Trial NCT04315948, EudraCT2020-000936-23
Publication DisCoVeRy - Ader F, Lancet Infect Dis (2022) (published paper)
Dates: 2020-03-22 to 2021-01-21
Funding: Public/non profit (European Union Commission, French Ministry of Health, DIM One Health Île-de France, REACTing, Fonds Erasme-COVID-ULB, Belgian Health Care Knowledge Centre (KCE))
Conflict of interest: Yes

Methods
RCT
Blinding: Unblinded
Location : Multicenter / Austria, Belgium, France, Luxembourg, Portugal
Follow-up duration (days): 90
Inclusion criteria
  • Hospitalised participants ≥18 years of age
  • laboratory-confirmed SARS-CoV-2 infection
  • illness of any duration
  • at least one of the following: clinical assessment (evidence of rales/crackles on exam) and SpO2 ≤ 94% on room air, or requirement of supplemental oxygen, high flow oxygen devices, non-invasive ventilation and/or mechanical ventilation
  • women of childbearing potential must agree to use at least one primary form of contraception for the duration of the study
  • written informed consent
Exclusion criteria
  • Liver enzymes (ALT/AST) > 5 times the upper limit of normal
  • stage 4 severe chronic kidney disease or requiring dialysis (eGFR < 30 mL/min)
  • anticipated transfer to another hospital which is not a study site within 72 hours
  • contraindication to any study medication including allergy
  • treated with one of the evaluated antivirals in the in the past 29 days or used ribavirin in the 29 days and/or concomitantly to randomisation
  • pregnant or breast-feeding women
Interventions
Treatment
Remdesivir
Initial dose: 200 mg IV on the first day -Maintenance dose: 100 mg IV once a day for 5-9 days
Control
Standard care

Participants
Randomized
participants :
Standard care=428
Remdesivir=429
Characteristics of participants
N= 857
Mean age : NR
588 males
Severity : Mild: n=15 / Moderate: n=482 / Severe: n=192 Critical: n=154
Number of vaccinated participants: 0
Primary outcome
In the register
Percentage of subjects reporting each severity rating on a 7-point ordinal scale [ Time Frame: Day 15 ]
In the report
Clinical status at day 15 as measured on the 7-point ordinal scale of the WHO
Documents
available

Protocol

Yes.

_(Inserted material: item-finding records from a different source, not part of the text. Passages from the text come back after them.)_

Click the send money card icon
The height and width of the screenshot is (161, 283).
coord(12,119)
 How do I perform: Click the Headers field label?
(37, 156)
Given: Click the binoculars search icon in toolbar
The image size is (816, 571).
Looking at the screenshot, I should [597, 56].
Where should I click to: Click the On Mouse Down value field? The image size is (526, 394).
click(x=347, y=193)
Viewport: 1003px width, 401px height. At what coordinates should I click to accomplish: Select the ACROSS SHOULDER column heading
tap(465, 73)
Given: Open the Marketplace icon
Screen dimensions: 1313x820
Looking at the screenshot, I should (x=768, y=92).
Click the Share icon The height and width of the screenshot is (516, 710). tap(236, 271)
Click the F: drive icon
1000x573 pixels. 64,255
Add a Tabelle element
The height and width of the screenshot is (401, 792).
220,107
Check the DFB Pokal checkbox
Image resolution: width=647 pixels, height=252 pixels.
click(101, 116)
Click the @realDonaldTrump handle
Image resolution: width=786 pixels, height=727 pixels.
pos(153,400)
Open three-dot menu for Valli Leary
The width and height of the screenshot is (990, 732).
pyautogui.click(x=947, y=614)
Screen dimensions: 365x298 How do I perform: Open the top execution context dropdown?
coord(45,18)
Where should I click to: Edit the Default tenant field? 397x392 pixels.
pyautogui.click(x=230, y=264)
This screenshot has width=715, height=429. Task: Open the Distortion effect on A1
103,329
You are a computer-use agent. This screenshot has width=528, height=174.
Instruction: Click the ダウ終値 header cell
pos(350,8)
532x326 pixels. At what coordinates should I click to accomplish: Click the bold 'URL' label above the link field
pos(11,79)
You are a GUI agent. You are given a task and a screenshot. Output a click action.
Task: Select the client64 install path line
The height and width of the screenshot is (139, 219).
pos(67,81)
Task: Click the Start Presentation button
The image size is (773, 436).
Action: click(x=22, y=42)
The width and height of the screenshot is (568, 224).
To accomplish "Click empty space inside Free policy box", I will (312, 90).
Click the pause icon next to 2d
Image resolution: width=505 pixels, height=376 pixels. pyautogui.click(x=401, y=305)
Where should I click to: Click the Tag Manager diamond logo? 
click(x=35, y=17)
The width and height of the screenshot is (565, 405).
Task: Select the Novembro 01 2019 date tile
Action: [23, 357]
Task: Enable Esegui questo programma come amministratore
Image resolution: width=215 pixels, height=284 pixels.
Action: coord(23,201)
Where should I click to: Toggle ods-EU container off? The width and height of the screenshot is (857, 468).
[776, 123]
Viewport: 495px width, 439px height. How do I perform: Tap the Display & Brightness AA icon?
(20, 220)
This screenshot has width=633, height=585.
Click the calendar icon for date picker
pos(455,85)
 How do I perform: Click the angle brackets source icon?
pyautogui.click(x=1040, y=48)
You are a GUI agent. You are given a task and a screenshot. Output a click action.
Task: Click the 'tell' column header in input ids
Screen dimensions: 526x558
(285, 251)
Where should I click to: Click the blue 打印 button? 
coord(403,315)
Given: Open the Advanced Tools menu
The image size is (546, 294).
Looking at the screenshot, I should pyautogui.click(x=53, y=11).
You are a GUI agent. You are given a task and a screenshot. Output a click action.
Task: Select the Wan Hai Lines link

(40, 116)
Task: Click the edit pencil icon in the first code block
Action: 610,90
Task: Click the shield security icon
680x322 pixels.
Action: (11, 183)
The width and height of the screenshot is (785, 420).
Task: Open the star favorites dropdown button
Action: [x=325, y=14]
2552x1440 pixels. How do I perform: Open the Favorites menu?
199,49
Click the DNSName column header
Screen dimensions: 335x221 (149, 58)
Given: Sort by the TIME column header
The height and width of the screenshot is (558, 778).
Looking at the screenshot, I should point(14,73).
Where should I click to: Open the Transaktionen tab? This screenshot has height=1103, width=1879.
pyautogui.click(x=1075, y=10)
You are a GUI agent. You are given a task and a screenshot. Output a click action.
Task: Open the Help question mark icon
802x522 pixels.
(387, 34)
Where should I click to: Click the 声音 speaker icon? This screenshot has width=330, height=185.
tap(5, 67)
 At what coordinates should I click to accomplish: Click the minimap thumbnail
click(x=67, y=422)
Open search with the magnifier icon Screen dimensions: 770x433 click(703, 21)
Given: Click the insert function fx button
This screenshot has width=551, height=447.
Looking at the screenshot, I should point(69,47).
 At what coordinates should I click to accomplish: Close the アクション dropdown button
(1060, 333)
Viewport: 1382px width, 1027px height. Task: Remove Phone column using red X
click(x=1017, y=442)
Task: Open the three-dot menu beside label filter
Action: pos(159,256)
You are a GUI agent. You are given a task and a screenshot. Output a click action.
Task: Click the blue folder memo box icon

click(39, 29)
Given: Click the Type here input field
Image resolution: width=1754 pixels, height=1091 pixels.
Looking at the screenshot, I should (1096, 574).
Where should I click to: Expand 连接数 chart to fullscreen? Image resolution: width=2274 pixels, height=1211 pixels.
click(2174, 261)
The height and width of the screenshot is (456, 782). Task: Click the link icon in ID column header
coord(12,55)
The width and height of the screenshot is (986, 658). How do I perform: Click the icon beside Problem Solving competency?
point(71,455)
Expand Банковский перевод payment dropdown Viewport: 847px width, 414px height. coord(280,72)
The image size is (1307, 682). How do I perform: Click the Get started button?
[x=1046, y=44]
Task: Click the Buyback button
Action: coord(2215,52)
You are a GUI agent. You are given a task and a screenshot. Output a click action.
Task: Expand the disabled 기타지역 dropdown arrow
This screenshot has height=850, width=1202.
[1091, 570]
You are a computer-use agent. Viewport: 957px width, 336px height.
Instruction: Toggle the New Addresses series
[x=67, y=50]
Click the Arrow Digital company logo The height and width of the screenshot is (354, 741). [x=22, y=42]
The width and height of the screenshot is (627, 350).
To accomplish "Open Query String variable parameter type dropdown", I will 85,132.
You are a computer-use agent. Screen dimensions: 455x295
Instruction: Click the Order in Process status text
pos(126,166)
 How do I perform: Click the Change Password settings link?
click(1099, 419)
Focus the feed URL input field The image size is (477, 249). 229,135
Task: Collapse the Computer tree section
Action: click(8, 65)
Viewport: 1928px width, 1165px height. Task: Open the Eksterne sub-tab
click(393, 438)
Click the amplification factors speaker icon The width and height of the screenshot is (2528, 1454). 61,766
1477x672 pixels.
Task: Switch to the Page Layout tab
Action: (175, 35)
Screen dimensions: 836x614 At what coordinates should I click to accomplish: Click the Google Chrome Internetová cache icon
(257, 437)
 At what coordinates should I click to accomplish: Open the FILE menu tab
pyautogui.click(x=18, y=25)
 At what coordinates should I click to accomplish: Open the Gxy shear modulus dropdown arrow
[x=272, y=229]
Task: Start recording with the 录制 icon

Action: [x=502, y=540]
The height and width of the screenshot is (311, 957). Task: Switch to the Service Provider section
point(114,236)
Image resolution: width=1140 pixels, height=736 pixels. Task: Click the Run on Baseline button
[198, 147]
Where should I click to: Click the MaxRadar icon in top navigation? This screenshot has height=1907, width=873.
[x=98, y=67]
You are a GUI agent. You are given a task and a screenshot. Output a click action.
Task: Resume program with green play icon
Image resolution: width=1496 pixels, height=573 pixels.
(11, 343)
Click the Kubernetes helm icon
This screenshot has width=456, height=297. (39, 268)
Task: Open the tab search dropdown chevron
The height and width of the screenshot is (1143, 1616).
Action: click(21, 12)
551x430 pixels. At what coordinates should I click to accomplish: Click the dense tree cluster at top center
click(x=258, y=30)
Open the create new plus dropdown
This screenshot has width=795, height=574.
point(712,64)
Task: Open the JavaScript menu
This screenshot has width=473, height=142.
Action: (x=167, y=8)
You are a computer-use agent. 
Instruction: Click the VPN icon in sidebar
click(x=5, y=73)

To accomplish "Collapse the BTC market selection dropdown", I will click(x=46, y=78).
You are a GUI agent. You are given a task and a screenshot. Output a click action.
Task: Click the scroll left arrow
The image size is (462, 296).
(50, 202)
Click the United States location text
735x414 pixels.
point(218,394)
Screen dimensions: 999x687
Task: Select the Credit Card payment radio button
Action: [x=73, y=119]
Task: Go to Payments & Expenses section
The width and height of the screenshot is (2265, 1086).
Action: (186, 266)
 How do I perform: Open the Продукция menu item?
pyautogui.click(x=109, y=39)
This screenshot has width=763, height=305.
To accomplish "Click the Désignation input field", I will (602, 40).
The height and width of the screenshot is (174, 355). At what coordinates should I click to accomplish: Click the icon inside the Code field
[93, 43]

In English

Statistical plan

Yes

Data-sharing willing stated in the publication:

Yes
Risk of bias
Overall
The overall risk of bias reported in the table corresponds to the highest risk of bias for the outcomes assessed for the systematic review
Some concerns
General comment In addition to the pre-print/published article, the published protocol, supplementary appendices, prospective online trial registries and data gained from contact with authors were used in data analysis and risk of bias assessment. The pre-print reported on an interim analysis for the remdesivir intervention arm of a multiple-arm platform study (DisCoVeRy, an add-on trial to the WHO Solidarity consortium) that was terminated early due to futility. Consequently, the planned sample size was not achieved and long-term outcomes were not reported. Other than that, there were no substantial changes to procedures, population, or interventions. The outcome WHO Score 7 or above includes participants with events within 28 days rather than at 28 days. Mortality at day 28 was reported but not extracted due to overlapping patient population with Pan, N Engl J Med, 2020.
On 12th of July, 2021, this study was updated based on updated pre-print.
On 6th of October, 2021, this study was updated based on the published article.
On 16th of November, 2021, this study was updated based on data from contact with authors.
On 14th of April, 2022, this study was updated based on the preprint reporting on the final results.
On the 18th of November, 2022, this study was updated with the final results extracted from the publication.